Relationships and Expectations

I was thinking about the story of creation from the first and second chapters of Genesis last night. God created Adam. Then he left him alone. He gave Adam a world which was full, creative, growing, and said, “All this is yours.” Then, I think, God waited. Adam looked at the world he had been given and saw, as God had before him, that it was good. But Adam noticed something. Every part of creation had a companion part, except him. And Adam was lonely. Adam told God he was lonely. I think God knew that Adam would be lonely, but that he waited until Adam acknowledged a need before he provided a remedy.

God created a woman to be a help meet to Adam. Many people have commented on what this means, exactly, but I think that maybe we can see part of what God created in the nature of women in this description. Women are very concerned with relationships, with attachments, with friends and friendships, with nurturing and caring for others. I think this may be what God meant when he created Eve to be a help meet to Adam. Adam did not have any connection to the rest of the world, except in a hierarchical sense of being over or under it, until Eve came into his life. Together they established the first human relationship in history.

# [SUPPLIED INFORMATION]
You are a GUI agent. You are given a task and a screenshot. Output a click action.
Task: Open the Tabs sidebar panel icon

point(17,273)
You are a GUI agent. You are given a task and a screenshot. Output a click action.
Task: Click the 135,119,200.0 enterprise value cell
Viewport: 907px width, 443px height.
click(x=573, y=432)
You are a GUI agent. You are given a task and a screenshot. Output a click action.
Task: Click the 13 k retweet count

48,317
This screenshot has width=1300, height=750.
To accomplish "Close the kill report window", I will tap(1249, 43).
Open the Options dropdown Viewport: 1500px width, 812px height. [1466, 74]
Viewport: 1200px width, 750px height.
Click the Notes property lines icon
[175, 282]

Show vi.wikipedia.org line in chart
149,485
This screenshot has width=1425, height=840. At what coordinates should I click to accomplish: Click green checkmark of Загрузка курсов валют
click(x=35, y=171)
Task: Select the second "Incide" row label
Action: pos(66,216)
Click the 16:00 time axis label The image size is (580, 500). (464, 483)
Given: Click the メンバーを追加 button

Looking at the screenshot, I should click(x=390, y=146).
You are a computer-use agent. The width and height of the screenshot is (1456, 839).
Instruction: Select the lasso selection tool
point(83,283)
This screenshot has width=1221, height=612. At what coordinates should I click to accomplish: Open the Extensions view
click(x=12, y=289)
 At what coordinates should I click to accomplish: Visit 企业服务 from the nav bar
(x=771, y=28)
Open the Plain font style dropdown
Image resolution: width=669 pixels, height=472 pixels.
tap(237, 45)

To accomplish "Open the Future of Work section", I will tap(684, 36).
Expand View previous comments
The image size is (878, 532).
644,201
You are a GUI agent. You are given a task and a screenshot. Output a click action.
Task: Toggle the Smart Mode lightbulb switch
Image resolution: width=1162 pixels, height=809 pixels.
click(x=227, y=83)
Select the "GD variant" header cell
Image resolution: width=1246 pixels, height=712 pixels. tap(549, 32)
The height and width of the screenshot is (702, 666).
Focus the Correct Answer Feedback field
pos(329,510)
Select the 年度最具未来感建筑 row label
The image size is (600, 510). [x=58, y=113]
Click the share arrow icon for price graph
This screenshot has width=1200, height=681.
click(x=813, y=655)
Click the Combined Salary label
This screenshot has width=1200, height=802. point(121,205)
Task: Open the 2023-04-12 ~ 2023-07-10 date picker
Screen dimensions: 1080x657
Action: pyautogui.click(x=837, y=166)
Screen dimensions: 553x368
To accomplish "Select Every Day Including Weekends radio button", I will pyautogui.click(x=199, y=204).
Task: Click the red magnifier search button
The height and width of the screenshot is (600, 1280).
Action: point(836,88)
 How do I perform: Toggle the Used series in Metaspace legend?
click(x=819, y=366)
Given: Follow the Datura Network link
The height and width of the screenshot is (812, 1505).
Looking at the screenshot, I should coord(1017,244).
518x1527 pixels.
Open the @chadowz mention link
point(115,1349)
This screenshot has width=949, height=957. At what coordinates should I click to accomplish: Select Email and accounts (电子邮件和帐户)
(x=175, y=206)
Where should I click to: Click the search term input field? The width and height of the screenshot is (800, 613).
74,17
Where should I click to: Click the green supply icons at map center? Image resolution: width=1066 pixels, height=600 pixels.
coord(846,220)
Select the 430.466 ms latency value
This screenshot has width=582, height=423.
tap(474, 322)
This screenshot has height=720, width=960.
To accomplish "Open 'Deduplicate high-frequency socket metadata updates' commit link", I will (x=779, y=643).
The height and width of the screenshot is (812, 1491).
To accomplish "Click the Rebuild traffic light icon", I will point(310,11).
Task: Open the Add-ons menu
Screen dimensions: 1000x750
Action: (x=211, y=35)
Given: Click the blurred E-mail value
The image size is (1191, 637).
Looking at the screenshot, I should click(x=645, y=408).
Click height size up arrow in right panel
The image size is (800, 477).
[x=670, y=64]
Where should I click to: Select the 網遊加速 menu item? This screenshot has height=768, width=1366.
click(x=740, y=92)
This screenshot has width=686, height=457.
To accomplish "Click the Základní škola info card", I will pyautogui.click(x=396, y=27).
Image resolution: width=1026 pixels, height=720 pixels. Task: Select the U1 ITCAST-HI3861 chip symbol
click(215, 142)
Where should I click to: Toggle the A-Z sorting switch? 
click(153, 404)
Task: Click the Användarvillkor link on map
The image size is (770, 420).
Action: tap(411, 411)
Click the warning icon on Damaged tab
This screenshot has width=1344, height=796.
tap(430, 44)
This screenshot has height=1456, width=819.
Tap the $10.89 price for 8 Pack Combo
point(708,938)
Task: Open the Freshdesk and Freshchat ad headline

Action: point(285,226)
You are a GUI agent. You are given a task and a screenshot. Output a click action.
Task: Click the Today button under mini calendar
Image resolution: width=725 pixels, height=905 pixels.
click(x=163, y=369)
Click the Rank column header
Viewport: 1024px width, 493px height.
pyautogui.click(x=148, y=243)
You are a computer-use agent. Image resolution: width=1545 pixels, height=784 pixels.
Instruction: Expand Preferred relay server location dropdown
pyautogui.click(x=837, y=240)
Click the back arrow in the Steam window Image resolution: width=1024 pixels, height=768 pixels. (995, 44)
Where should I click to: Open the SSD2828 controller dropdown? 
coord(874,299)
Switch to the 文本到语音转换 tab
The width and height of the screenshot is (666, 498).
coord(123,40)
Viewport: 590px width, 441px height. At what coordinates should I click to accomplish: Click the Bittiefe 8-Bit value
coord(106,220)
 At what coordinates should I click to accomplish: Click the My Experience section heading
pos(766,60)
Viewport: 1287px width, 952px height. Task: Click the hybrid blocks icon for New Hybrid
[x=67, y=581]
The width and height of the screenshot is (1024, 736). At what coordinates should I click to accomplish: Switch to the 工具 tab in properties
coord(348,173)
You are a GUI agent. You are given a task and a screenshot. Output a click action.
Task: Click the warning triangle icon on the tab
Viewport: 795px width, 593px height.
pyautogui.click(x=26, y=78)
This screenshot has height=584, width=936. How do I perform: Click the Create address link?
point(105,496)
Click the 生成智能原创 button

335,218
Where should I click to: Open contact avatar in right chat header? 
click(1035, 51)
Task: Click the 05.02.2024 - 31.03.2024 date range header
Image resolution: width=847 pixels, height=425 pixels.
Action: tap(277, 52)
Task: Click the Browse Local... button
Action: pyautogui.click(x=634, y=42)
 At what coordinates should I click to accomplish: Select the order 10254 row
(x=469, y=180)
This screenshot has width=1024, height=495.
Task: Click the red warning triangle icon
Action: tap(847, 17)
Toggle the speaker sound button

# [TASK OBJECTIVE]
Continue the reflection on relationships and the Genesis creation story, picking up after its final sentence.

# [TASK RESULT]
I think that the ability to establish and maintain relationships may be a gift from God integrated into the very nature of women. If that is true, then your concern for your friends and your family has been given to you specially, by God, in a way that can be very beneficial to those around you– every good and perfect gift comes from God.

There is also, I believe, a lesson to be learned in the story of Hannah and Samuel. Hannah lived in an age when women married young and their worth was measured by the outside world in the number of children that they bore for their husbands. Hannah was married, but she had no children. The outside world scorned her. Her husband’s second wife treated her poorly. But her husband, a man raised with the expectation that a good wife bears many children, loved her and tried to protect her from ridicule and shame. She was a woman greatly blessed to have a husband who could and would ignore the dictates of society and see her as an individual.

This was not enough for Hannah, however. She wanted a child. She wanted a child badly enough to risk the scorn of the priest who, because she prayed long and hard, thought that she was drunk. (I guess that tells us that most of the women of her day did not spend much time in public places praying.) Here again, although this time voluntarily, she acted outside the expectations of her society. I do not think that she acted outside the expectations of God, though. He heard her prayers and he responded with a promise to give her a child.

Sometimes what is right and true is not what the world around us nor even the religious leaders of our day think and believe. Sometimes we humans are abused by other humans for things we cannot help. Sometimes we are scorned for an appearance of evil or even just their perception of evil. There are two things which I see in the story of Hannah as sustaining; one which is sure. Sometimes God gives us in our lives people who will stand by us, put aside prejudices and learned responses, and love us despite what the world says or thinks. And always God will be there: loving us, listening to us, and responding to us with mercy and compassion.